Subsequently, the USA, Great Britain, the USSR, and France decided that the surrender of Germany was not enough. They must join forces to prevent the Germans from becoming a threat again. Therefore, the defeated country was divided into zones of occupation, so in each of them, the occupying powers implemented their policy of denazification.

It took place in different ways, but the following remained the same: repeal of anti-democratic laws of the Third Reich, removal of Nazis from powers at all levels, prosecution of those involved in crimes, elimination of symbols of Nazism (monuments, toponyms) from public spaces, dissemination of information about crimes.

Most of this (with the possible exception of the large-scale international Nuremberg tribunal against the main Nazi criminals, which did not exist in relation to the communists) was later repeated after the overthrow of communism.

With the difference that I have already touched upon, but which is worth repeating to emphasize – denazification was carried out not thanks to, but against the wishes of the Germans.

The Americans forcibly involved the Germans in the exhumation of the victims of the Nazi regime. Posters with inscriptions “This is also your fault!” and the images of those killed by the Nazis were pasted in cities and villages, clips were shown about these crimes in cinemas before any films.

The Germans didn’t like it, they closed their eyes so as not to look at the screen, and they burst into tears because it disgusted them.

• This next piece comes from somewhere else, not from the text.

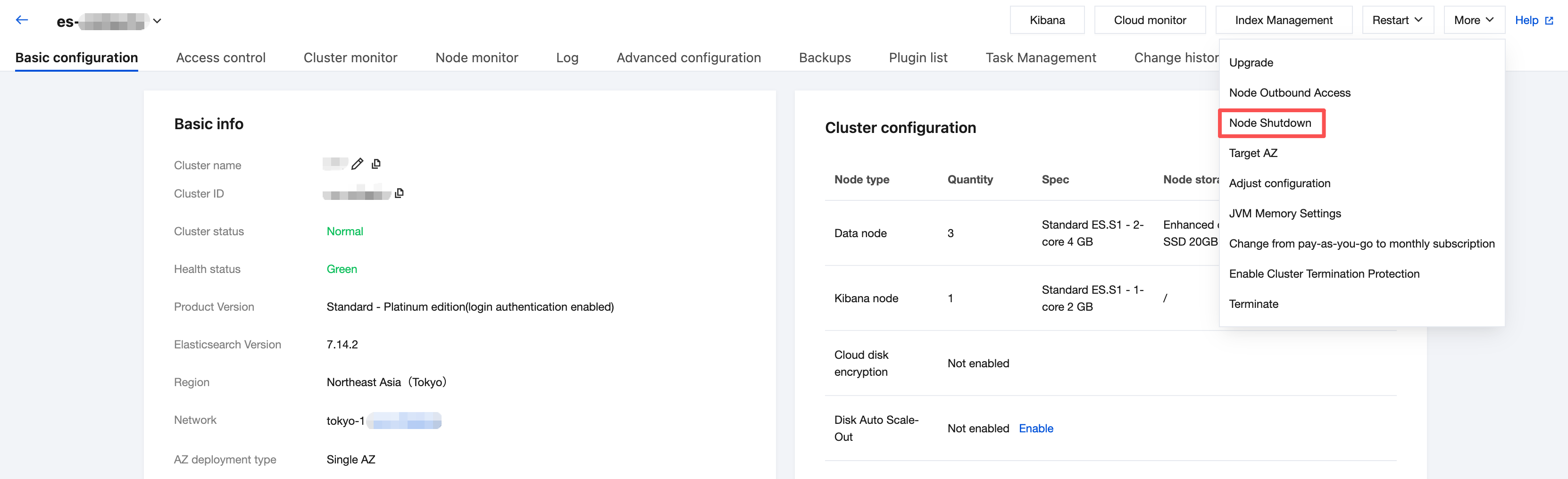Click Terminate in the dropdown menu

The occupational administration introduced strict censorship of the media, seizing and destroying publications from the Third Reich. At the same time, they did not ask the Germans about their attitudes toward all of this.

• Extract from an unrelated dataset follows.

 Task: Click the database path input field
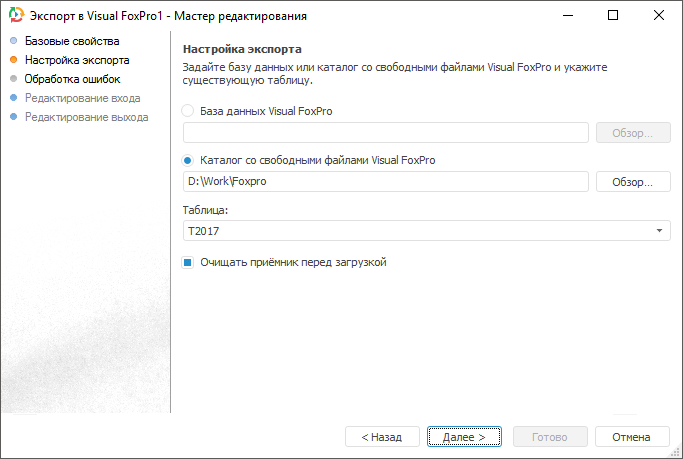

The new German authorities began to be involved in denazification, only after some time. The first German legislative act in this area was “On the Liberation from National Socialism and Militarism” and was adopted only in 1946. The first democratic elections in the occupied zones controlled by the Western Allies took place in 1949.

But the condemnation of the crimes of Nazism was still difficult for German society to accept. Many Germans considered information about them as accomplices to be propaganda. They justified their loyalty to the Nazis with the idea that “everything is not so clear-cut.”

A real breakthrough in the understanding of the criminal essence of Hitler and the regime established by him occurred only in the 1960s, when public opinion began to be shaped by the younger generation, brought up in the atmosphere of denazification.

It was this generation that returned Germany to the democratic path of development and ensured prosperity.

Even after Russia’s military defeat, Ukrainians and our allies should not be complacent.

For the sake of guaranteeing the normal development of this country and the whole world, they should take responsibility for the demilitarization, denazification, and de-Putinization of Russia.

Eradicate the consequences of the rule of a racist, criminal authoritarian ideology from the public consciousness of Russians.

This will be the beginning of changes that will culminate in the appearance of a number of national democratic countries on the territory of Russia, each of which will remember and condemn the crimes of Putin’s time.